After awhile, we relaxed. The princesses were singing. My hands and legs, cramped from gripping the armrests and bracing against the floorboards, began to ease. It became a pleasant but noisy trip.
The Princess Over-All, who was alone in the back seat, became bored without her life-long playmate and said, “Let’s play a game”.
With nerves frayed by a teenage driver and both princesses singing every pop song they could think of without making even the slightest concession to musicality, I had an idea and suggested, “Let’s play the quiet game.”
This game has not been well received by the princesses since they were about four when they figured out the con, and this time was no different. Princess-of-the-Backseat protested by silence, whereas Princess-of-the-Wheel was adamant with, “No, not me, not ever”. She explained, “I have never won a round of the quiet game, ever.” This brought about much laughter.

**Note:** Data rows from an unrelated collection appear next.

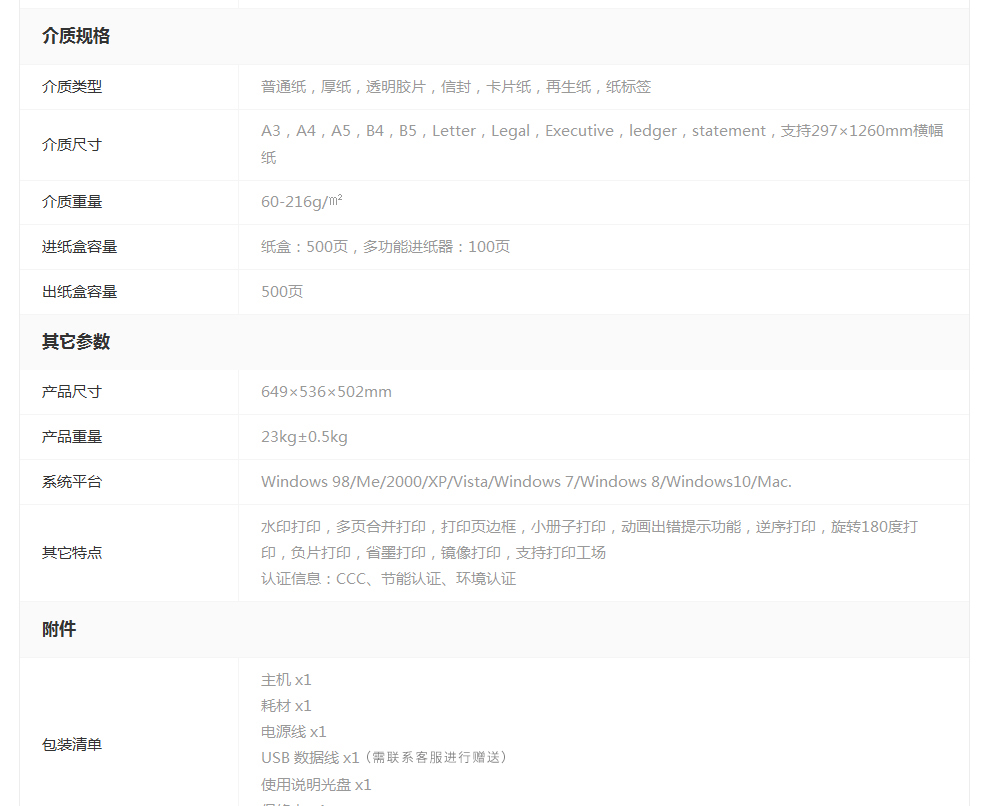Click the 认证信息 certification line

tap(388, 579)
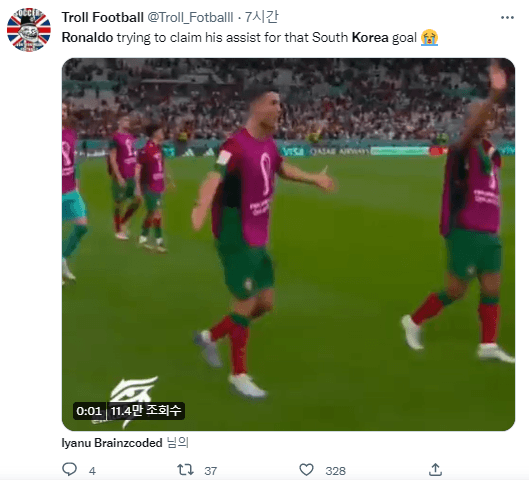Click the share upload icon
The image size is (529, 480).
tap(435, 470)
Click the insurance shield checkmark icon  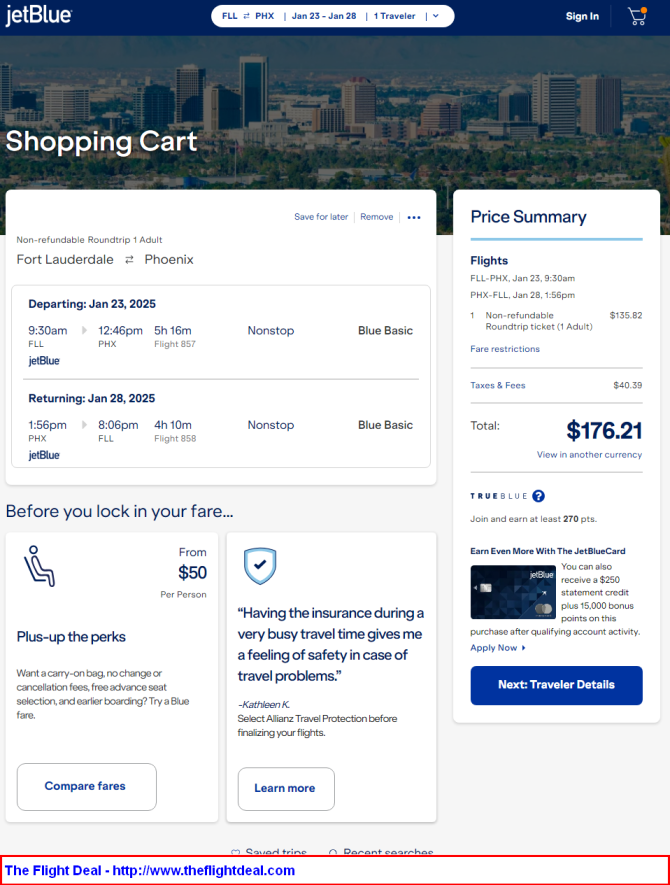coord(260,566)
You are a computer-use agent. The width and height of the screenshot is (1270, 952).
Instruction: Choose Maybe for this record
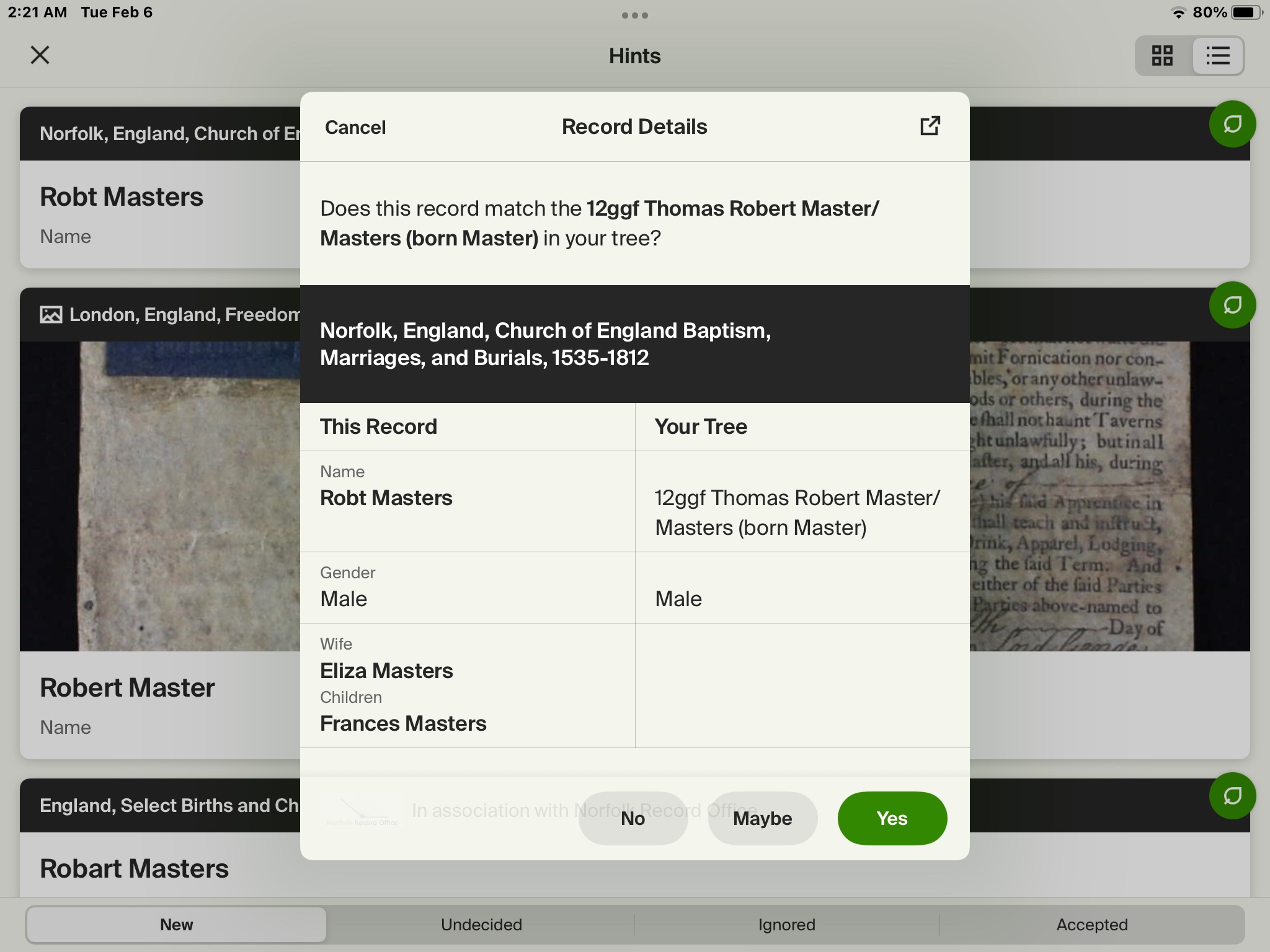point(762,818)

The Princess of Quite-a-Lot is an indefatigable chatterbox.
When the joviality subsided, another game was suggested. “Let’s play the ABC game,” piped up the older, non-driving, bored princess. The object of this game is to read road signs and complete the alphabet by taking a letter in order from words on the signs. The first to finish, wins. The letters “J” and “Q” are hard to find and everyone gangs up on them, so the race to the finish can be exciting. I have never lost an ABC game, but those I play against claim I cheat. How can you cheat at this game, and what father would?
“There are no signs out here,” I said. “It would take forever to play.”

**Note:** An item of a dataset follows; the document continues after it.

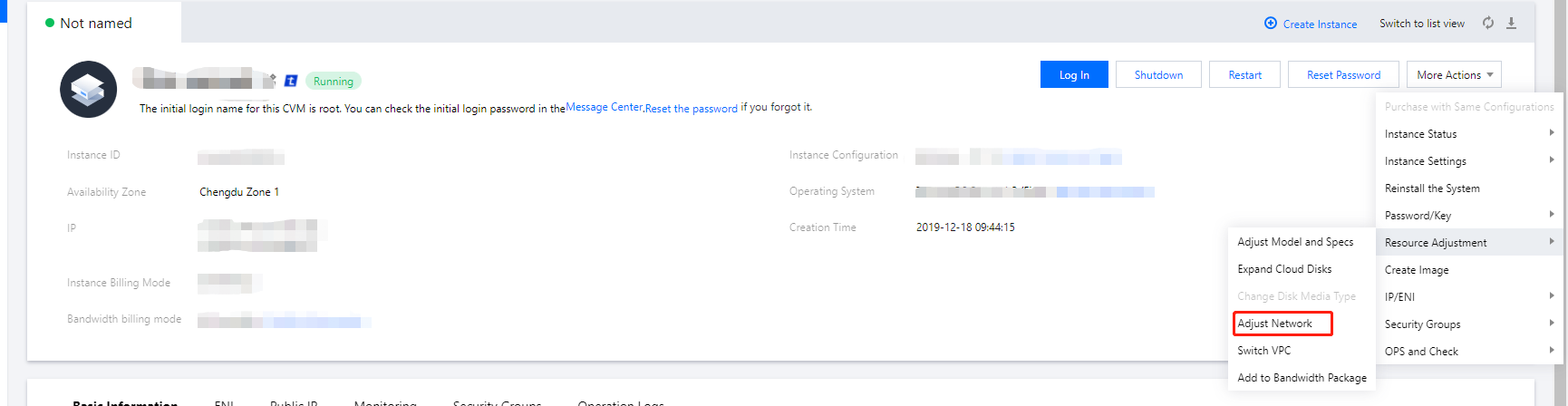Expand the Instance Settings submenu
This screenshot has height=406, width=1568.
pos(1468,160)
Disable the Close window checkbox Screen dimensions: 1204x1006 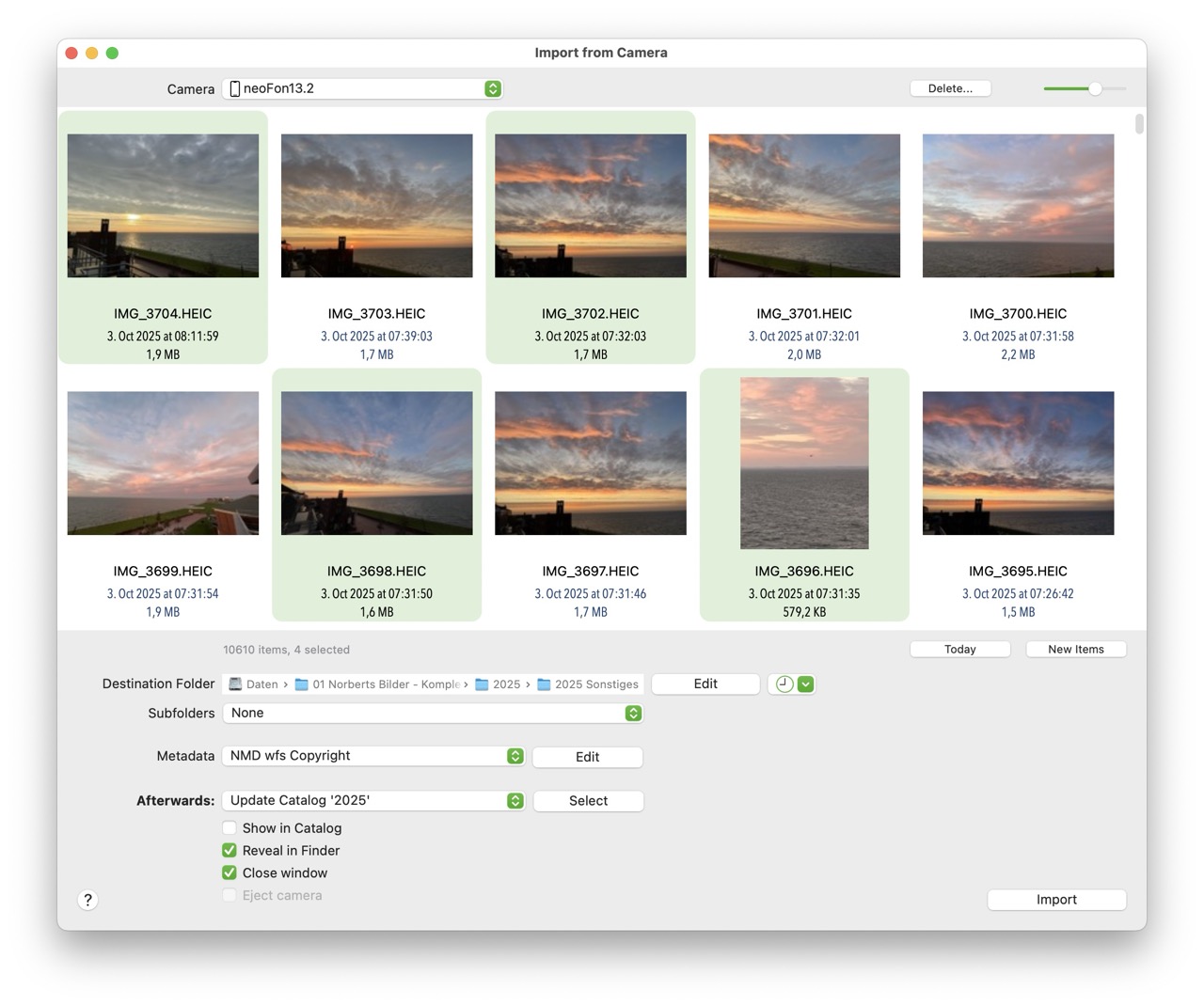tap(230, 873)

“O.K., how about ‘I Spy’?”
“Tree,” was my reply and is my standard answer along with, “Sign,” for any clue given. I have also adopted from “Brother Bear” where the two moose are playing saying, “Vertical log,” instead of “Tree.” The princesses say I am terrible to play with, and accuse me of giving ridiculous clues that have nothing to do with what I am trying to get them to guess. They claim this is cheating. I don’t see how, and what father would cheat at such a game?
“How about ‘Perdiddle’?” This is a game where you spot cars with only one headlight. The first to tap the headliner of the car and say, “Perdiddle”, gets the point. It takes a sharp eye and quick reflexes. The driver is disadvantaged having to pay attention to traffic, but I compensate for the handicap by using the rearview mirrors to check the taillights of cars that pass us going the other way. Again, I am accused of cheating, but I have never lost a Perdiddle game either.
Headlight technology has advanced to the point that seeing a one-eyed car is a rarity, so after several minutes of intense watching of oncoming traffic, none of us spotted a single car without both headlights. As the princesses began to sing again, I shouted, “Perdiddle,” as I banged the roof of the car hard enough to startle both princesses into silence. I had won again, but they accused me of cheating. It isn’t my fault that they were singing and not watching traffic. It is entirely possible that a tree in the median might have blocked out that headlight, but it happened so fast. Besides, it’s just a game.
The singing came now at a never before reached volume. I feared for the car’s windows. NFL quarterbacks would have had a hard time barking over the noise. After a few minutes of this, I suggested, “Let’s play a game!”
Their singing drowned me out. They cheat.